*Requirement:*
Copy out word for word the lines of the entries that begin at the line containing "You are a GUI" and end after the line containing "Click the HTML icon beside index.html", including both of those lines.

Saved data entries
------------------------------
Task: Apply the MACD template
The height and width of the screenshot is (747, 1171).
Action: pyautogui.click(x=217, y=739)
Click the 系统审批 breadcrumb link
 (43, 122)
------------------------------
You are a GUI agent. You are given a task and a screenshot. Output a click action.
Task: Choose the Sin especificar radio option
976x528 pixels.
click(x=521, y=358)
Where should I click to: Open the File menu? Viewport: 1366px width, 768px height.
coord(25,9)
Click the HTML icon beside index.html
------------------------------
*Answer to the exercise:*
You are a GUI agent. You are given a task and a screenshot. Output a click action.
Task: Choose the Sin especificar radio option
976x528 pixels.
click(x=521, y=358)
Where should I click to: Open the File menu? Viewport: 1366px width, 768px height.
coord(25,9)
Click the HTML icon beside index.html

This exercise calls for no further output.